8回2死満塁、右へランニング満塁本塁打を放った周東佑京をタッチで迎える小久保裕紀監督(カメラ・中島 傑)

写真拡大

◆パ・リーグ ソフトバンク14-1日本ハム(8日・みずほペイペイ)

 驚異の速さでダイヤモンドを1周した。ソフトバンク・周東佑京外野手(30)は、5点リードの8回2死満塁、金村の直球を引っ張った打球は右翼フェンスに直撃し、大きく跳ねて外野を転々。球界屈指の韋駄天(いだてん)は、直線距離にして約110メートルを「きつい…」ともらしながら、14秒ほどで走り抜けた。「僕らしい」。プロ野球9人目の満塁ランニング本塁打に白い歯を見せた。
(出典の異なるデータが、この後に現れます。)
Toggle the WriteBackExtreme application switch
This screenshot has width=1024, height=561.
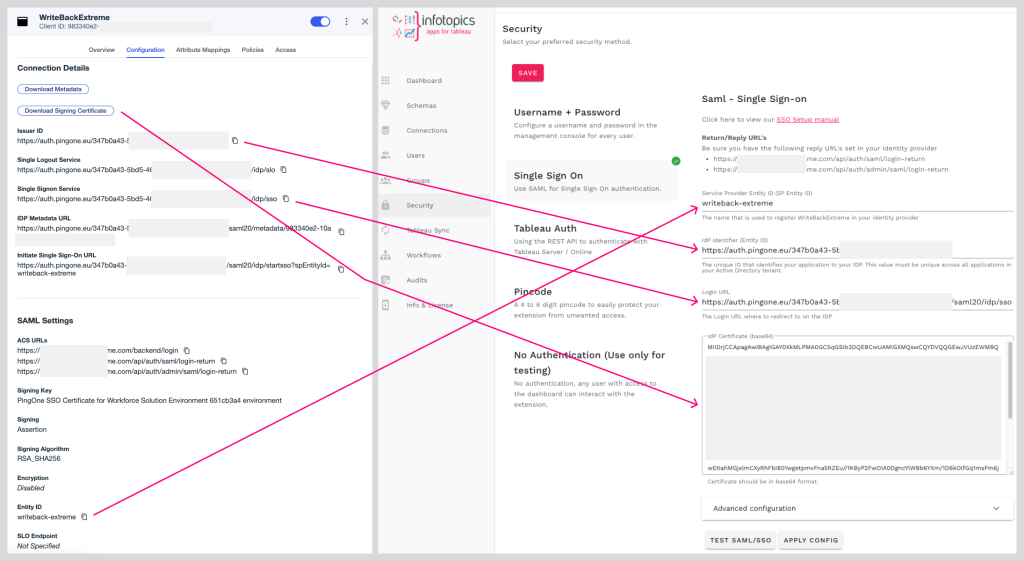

 前回の“満塁走本”は、1999年8月20日、現監督の小久保裕紀ダイエー)が記録した。約27年ぶりの1本に、指揮官も「いい思い出になったんじゃないですか」と当時を思い返しながら反応。試合中に知ったという周東は「二番煎じだなと思いました」と“先輩”を立てながら、いたずらっぽく笑った。

 前選手会長は初回の2ランなど、9月初の猛打賞で6打点。3回にはフェンスに激突しながらの好捕も披露した。すると、引っ張られるかのように現選手会長・栗原も7月22日のオリックス戦(みずほペイペイ)以来の1試合2本塁打と猛爆。60打席ぶりに飛び出した35号2ランに、12球団トップに躍り出る36号2ランを放った。104打点も、球団では16年に内川聖一(106打点)が記録して以来の数字となった。

 8回は今季最多となる1イニング10得点と自慢の打線が猛威をふるった。守っても3点リードの7回1死一、三塁では2番手・津森が2者連続三振で切り抜け、相手の追い上げムードをシャットアウト。小久保監督は「周東の2ラン、栗原のホームラン、津森の火消しが全て」と投打がかみ合った白星にうなずいた。優勝マジックは1つ減って13。リーグ3連覇へ、王者の行進は止まりそうにない。(森口 登生)

 ◆記録メモ 周東(ソ)の満塁ランニング本塁打は、99年8月20日の日本ハム戦(福岡D)で現ソフトバンク監督の小久保裕紀ダイエー)が記録して以来、27年ぶりプロ野球9人目、パ6人目(1リーグ1人、セ2人)。相手も球場も今回と同じだった。なお、前身球団を含めチームでは小久保に次いで2人目。